Filter the material below down to the lines with the word "accomplish" and give those lines.

Input for this task:
....

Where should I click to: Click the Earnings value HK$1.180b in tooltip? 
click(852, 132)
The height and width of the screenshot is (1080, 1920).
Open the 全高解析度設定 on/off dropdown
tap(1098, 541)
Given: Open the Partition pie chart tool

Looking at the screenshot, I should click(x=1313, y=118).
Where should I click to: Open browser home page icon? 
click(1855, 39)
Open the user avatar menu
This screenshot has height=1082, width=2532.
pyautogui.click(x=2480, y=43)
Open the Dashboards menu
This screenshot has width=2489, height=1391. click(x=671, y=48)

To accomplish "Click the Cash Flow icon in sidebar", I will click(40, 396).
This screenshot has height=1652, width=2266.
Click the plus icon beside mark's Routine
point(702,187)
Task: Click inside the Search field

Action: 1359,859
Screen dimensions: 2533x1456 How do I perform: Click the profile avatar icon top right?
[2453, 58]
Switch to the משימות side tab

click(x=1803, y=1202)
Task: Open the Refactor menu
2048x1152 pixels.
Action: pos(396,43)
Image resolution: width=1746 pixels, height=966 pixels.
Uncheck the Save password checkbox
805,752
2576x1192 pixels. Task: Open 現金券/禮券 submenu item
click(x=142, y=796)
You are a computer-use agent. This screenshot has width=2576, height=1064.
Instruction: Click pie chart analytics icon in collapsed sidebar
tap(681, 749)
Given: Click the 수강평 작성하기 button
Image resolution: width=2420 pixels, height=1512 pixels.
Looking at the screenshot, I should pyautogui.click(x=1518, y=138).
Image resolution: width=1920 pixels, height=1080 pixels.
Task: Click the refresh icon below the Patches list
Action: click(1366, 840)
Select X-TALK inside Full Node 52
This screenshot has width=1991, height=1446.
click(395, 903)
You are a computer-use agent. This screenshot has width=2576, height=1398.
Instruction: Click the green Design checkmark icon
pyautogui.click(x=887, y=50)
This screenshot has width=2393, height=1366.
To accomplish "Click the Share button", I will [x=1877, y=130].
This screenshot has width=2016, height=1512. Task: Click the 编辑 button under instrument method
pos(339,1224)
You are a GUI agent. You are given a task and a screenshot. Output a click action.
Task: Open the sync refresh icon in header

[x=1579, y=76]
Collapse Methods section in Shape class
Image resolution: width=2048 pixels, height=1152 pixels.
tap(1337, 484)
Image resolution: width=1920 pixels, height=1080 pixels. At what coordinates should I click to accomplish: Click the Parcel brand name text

....

Written answer:
To accomplish "Click the Cash Flow icon in sidebar", I will click(40, 396).
To accomplish "Click the Share button", I will [x=1877, y=130].
Image resolution: width=1920 pixels, height=1080 pixels. At what coordinates should I click to accomplish: Click the Parcel brand name text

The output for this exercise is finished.